What makes Cybersecurity Awareness Campaigns effective?

08 December 2016 - A Workshop on Guadalajara,Mexico


The primary purpose of cybersecurity awareness campaigns is to influence the adoption of secure behaviour online. Past and current efforts to improve cybersecurity practices and to promote inclusiveness and growth have not had the desired impact. It is important, therefore, to critically reflect on the challenges involved in improving cybersecurity behaviour for individuals. In particular, understanding how people perceive risks is critical to creating effective awareness campaigns.

This session aims to better understand the reasons why cybersecurity awareness campaigns often fail to change people’s behaviour. The speakers will discuss which factors are important to be considered when designing education and awareness messages (e.g. cultural and socio-economic factors) based on several examples from around the world and will try to identify possible metrics to measure the impact of cybersecurity awareness campaigns.
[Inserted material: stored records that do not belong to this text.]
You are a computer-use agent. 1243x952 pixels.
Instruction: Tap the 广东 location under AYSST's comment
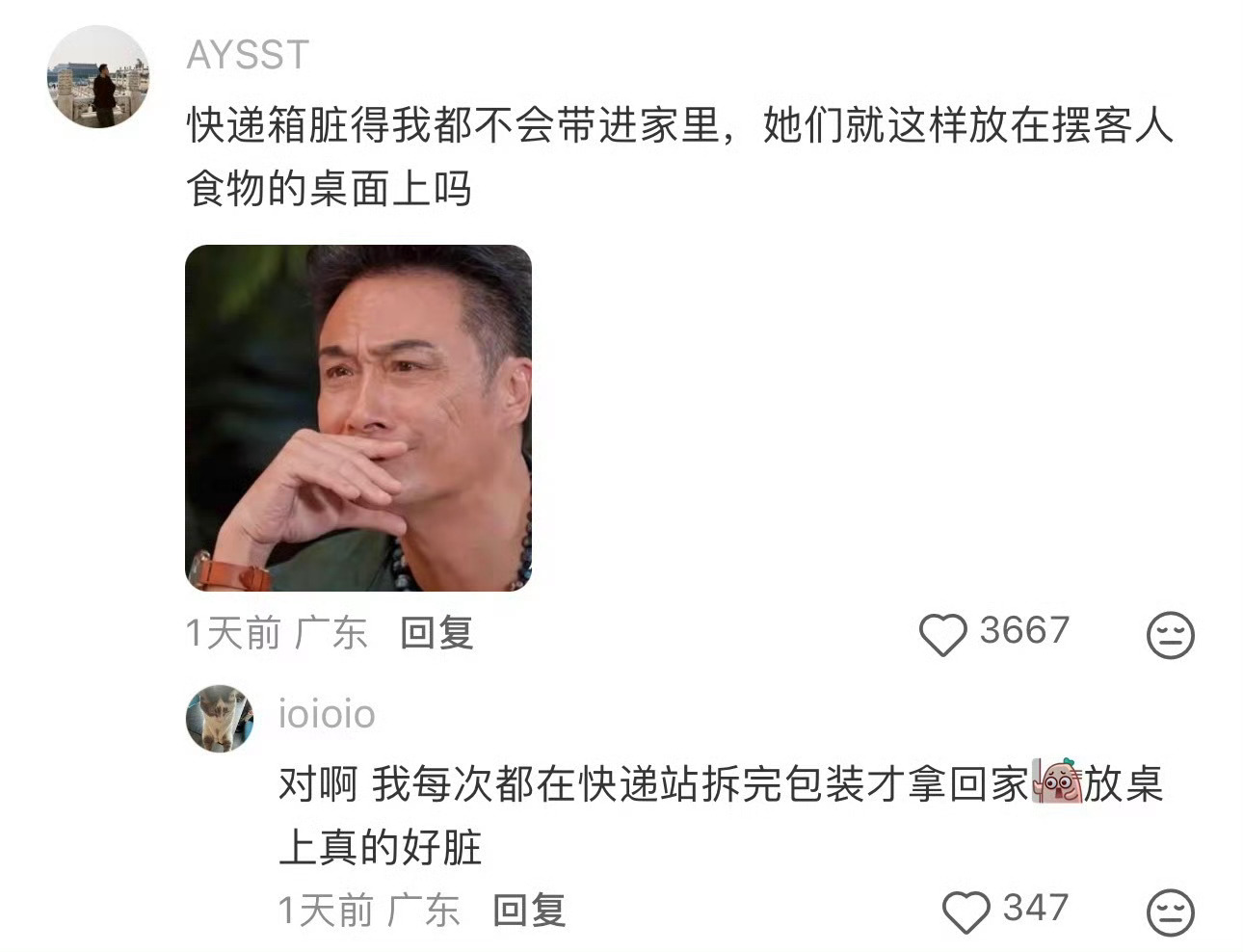[x=331, y=633]
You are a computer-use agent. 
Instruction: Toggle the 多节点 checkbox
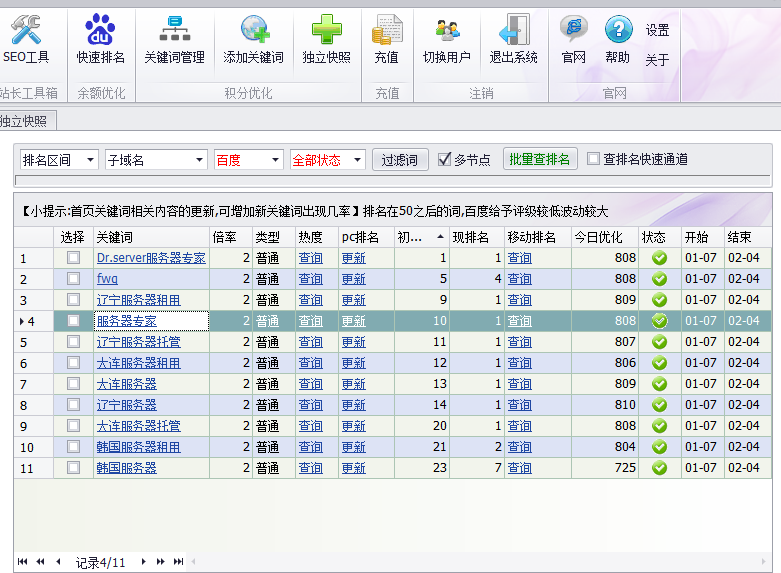[x=445, y=159]
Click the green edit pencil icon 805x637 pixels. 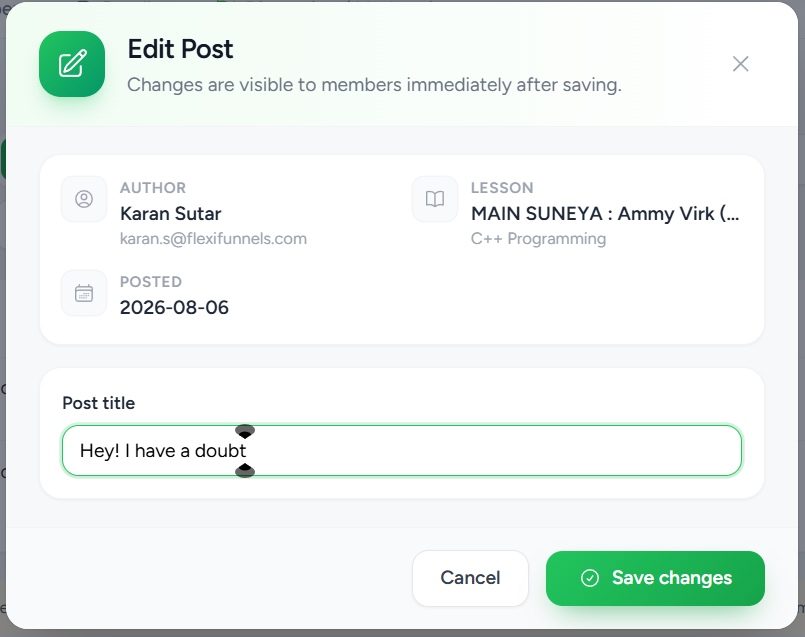(x=72, y=64)
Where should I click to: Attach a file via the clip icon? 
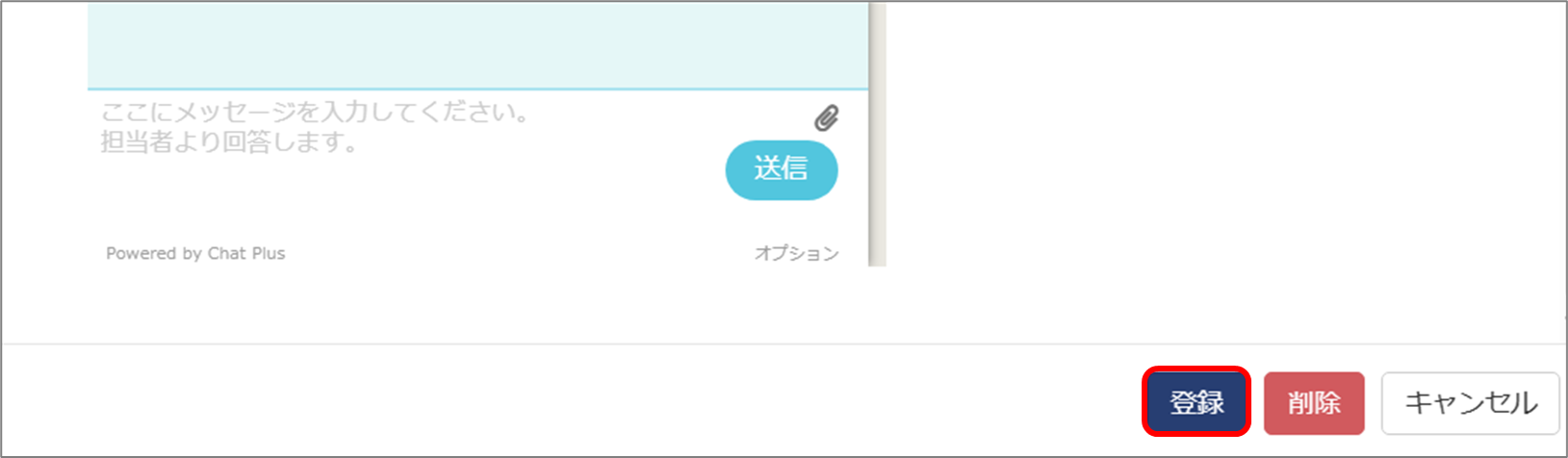(x=826, y=117)
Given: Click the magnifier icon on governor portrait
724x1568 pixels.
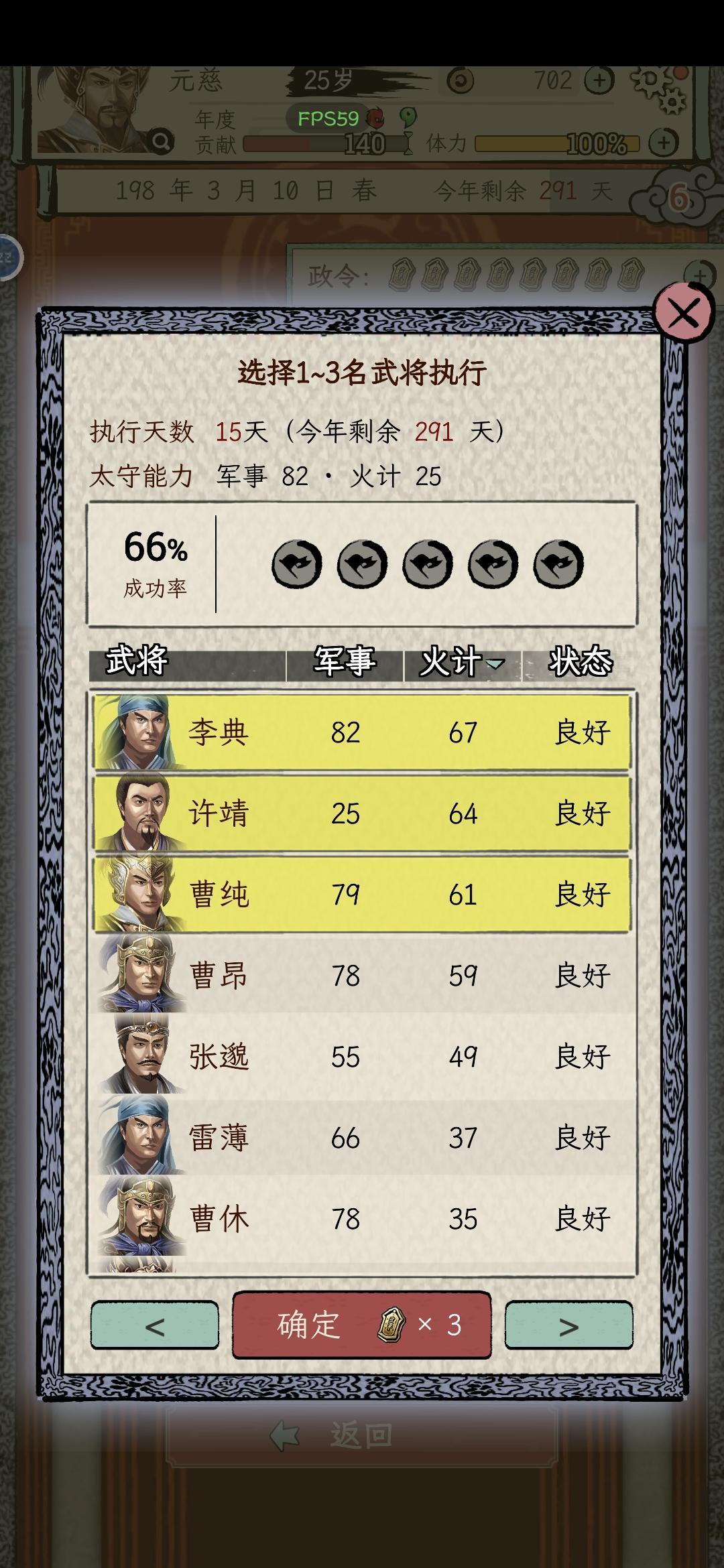Looking at the screenshot, I should (x=162, y=141).
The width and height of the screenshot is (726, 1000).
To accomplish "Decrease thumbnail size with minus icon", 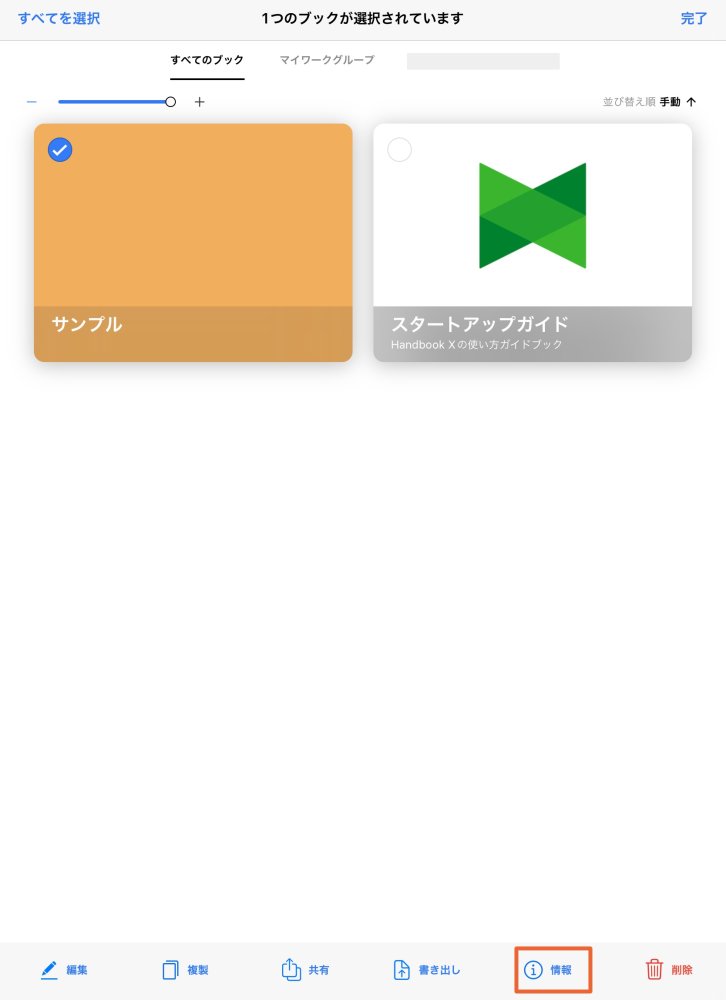I will click(x=31, y=102).
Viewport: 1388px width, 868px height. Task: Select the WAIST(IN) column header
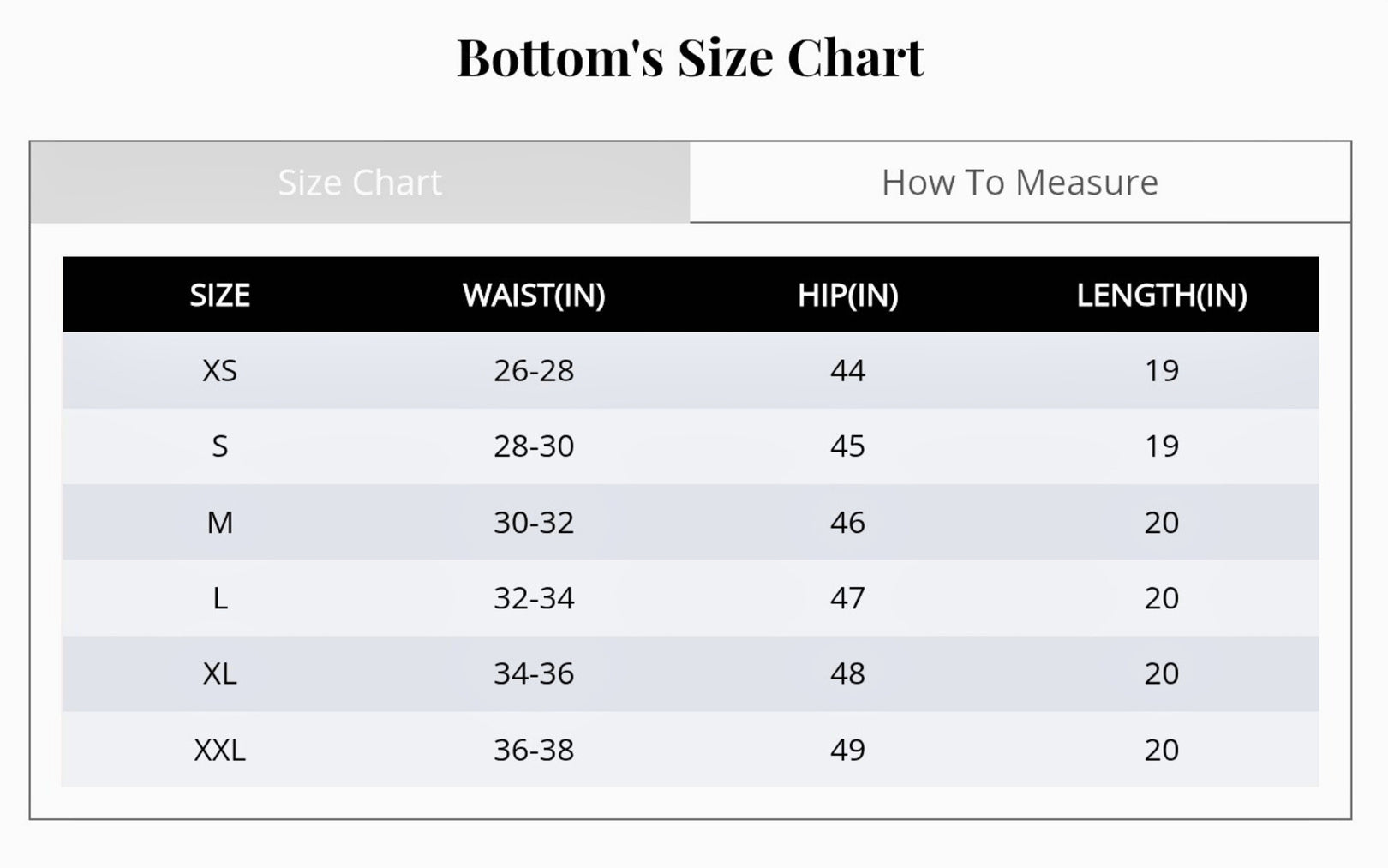click(534, 296)
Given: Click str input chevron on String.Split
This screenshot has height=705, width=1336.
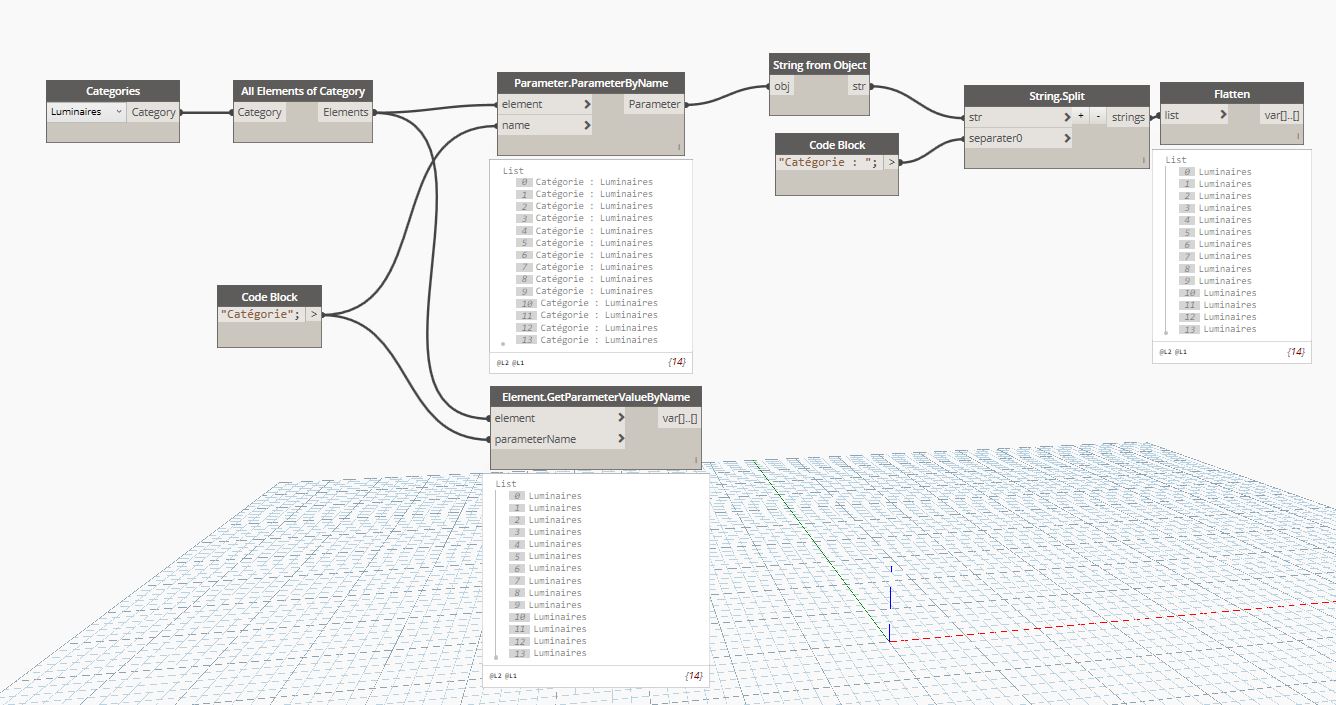Looking at the screenshot, I should pyautogui.click(x=1068, y=117).
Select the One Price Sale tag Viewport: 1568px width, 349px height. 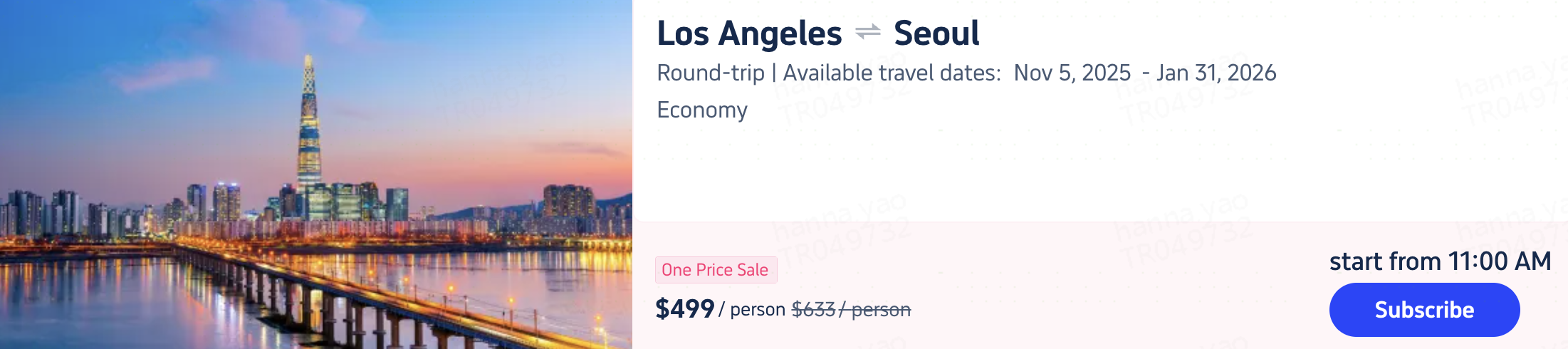coord(715,270)
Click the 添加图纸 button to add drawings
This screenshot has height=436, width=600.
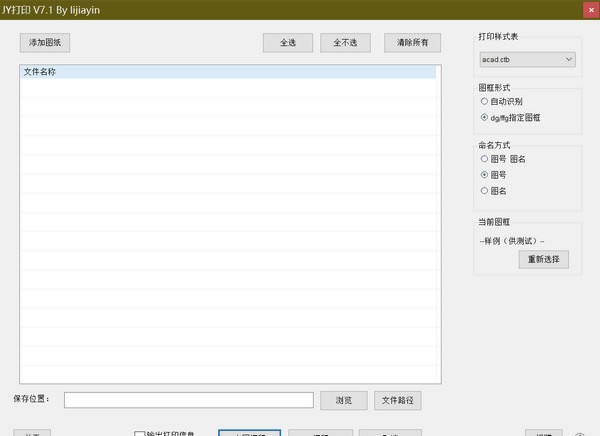click(x=45, y=43)
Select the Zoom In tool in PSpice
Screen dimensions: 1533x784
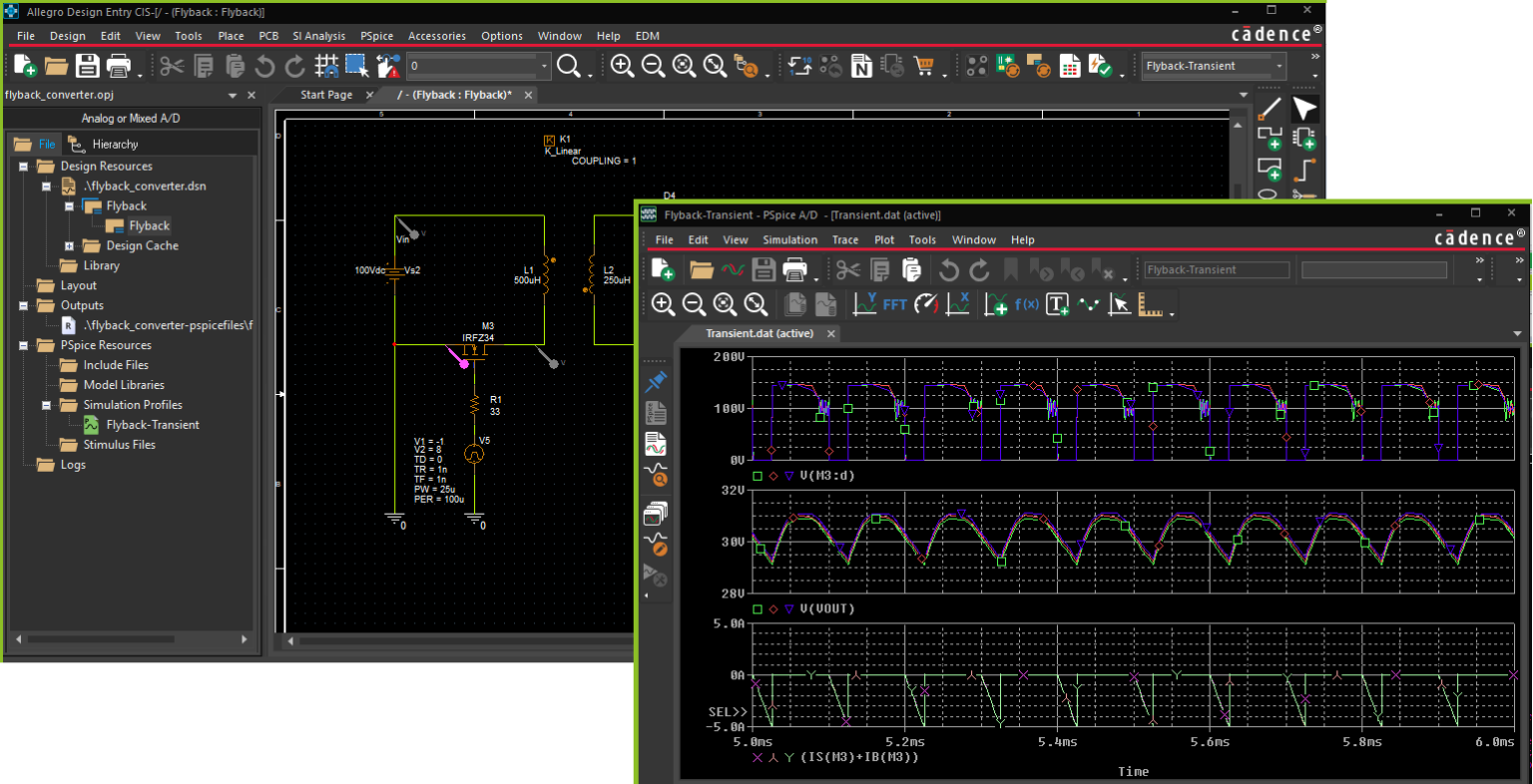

  • Liina Areng, Head of International Relations, Information System Authority Estonia
  • Dr Maria Bada, Oxford Martin Fellow, The Global Cyber Security Capacity Centre, University of Oxford @capacitycentre
  • Kerry-Ann Barrett, Cyber Security Policy Specialist, Cyber Security Program, Organization of American States @OEA_Cyber
  • Michael Kaiser, Executive Director, National Cyber Security Alliance @MKaiserNCSA

Participants will be invited to participate in a short survey which will contribute to the research of the Global Cyber Security Capacity Centre.